Segundo Lula, o futuro quadro ministerial refletirá os diversas forças políticas que o apoiaram no que chamou de “eleição mais difícil da história”. O presidente eleito ainda pediu aos futuros ministros e ministras que acolham a pluralidade de pessoas que participaram da campanha neste ano. “Porque nós somos devedores a essas pessoas que ousaram colocar a cara e enfrentar o fascismo que estava espraiado nesse país”, declarou ele.

Fazer mais e melhor
Ao final do anúncio, o petista agradeceu a gratidão do povo que, segundo ele, reconheceu o que os governos do PT fizeram ao longo de 2003 a 2016. “Sobretudo a maioria das mulheres e das pessoas negras que viam no nosso governo uma representação fiel daquilo que sonhavam. E nós agora temos que fazer com mais competência e melhor”, ressaltou Lula. “Nós ja aprendemos quais são os caminhos e as dificuldades”.

O futuro presidente ainda advertiu que, apesar da derrota de Bolsonaro, “o bolsoanrismo está nas ruas desse país nervosa e sem querer reconhecer a derrota. Portanto, além de governar com eficiência e competência, vamos ter que derrotar o bolsonarismo nas ruas desse país para que esse país volte a ser democrático e volte a sorrir”.

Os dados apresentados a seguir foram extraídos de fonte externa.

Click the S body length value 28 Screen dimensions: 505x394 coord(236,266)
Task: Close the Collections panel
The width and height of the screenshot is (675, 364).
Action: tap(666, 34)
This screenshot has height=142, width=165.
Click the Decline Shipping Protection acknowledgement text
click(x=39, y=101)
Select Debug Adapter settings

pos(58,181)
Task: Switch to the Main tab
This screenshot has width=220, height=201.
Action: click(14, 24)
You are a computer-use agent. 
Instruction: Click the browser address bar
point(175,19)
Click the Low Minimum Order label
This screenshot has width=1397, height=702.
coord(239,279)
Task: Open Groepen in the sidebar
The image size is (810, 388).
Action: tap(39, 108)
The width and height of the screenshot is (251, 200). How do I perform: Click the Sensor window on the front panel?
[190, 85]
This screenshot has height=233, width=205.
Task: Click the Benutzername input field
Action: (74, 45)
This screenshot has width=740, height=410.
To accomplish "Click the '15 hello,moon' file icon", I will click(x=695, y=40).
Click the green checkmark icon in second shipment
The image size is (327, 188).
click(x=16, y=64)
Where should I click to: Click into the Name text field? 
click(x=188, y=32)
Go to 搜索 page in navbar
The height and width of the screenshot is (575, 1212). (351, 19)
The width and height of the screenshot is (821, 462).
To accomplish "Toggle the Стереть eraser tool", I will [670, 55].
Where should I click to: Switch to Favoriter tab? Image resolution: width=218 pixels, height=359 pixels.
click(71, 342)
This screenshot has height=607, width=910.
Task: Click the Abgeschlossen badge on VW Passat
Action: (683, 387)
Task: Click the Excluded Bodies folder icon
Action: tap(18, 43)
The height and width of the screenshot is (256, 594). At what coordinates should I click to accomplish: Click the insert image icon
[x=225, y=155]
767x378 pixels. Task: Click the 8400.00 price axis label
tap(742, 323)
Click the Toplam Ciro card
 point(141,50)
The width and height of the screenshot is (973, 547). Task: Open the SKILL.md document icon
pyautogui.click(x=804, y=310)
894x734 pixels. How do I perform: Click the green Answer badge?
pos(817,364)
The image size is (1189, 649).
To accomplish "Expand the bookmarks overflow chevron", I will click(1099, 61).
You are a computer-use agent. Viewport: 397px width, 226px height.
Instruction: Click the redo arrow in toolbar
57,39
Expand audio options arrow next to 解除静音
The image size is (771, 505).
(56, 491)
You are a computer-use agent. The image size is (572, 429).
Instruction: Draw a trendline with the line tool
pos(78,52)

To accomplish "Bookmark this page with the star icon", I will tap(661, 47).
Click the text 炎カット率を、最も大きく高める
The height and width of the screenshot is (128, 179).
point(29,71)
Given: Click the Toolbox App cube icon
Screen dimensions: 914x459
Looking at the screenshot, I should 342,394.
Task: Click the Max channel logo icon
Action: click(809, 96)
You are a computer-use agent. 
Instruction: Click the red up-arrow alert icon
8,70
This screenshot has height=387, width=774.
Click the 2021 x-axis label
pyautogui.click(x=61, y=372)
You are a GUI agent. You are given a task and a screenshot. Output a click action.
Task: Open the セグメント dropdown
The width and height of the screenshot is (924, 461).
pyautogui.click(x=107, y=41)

“Nós temos uma missão de fazer mais o que pensamos que podemos fazer. Nos dedicar mais do que a gente já dedicou. Porque não é o Lula que esta precisando de vocês, quem está precisando de vocês é o povo brasileiro, a cultura, a educação, o trabalhador, a ciência e tecnologia, os direitos humanos. Quem está precisando de nós é a mulher que é violentada todo dia, o adolescente que esta morrendo na periferia. Quem está precisando de nós são os pobres e negros que são vitimas da doença mais desgraçada desse pais que é o preconceito racial estampado na cara de uma determinada parte da elite brasileira”, descreveu Lula à plateia dos novos 16 ministros.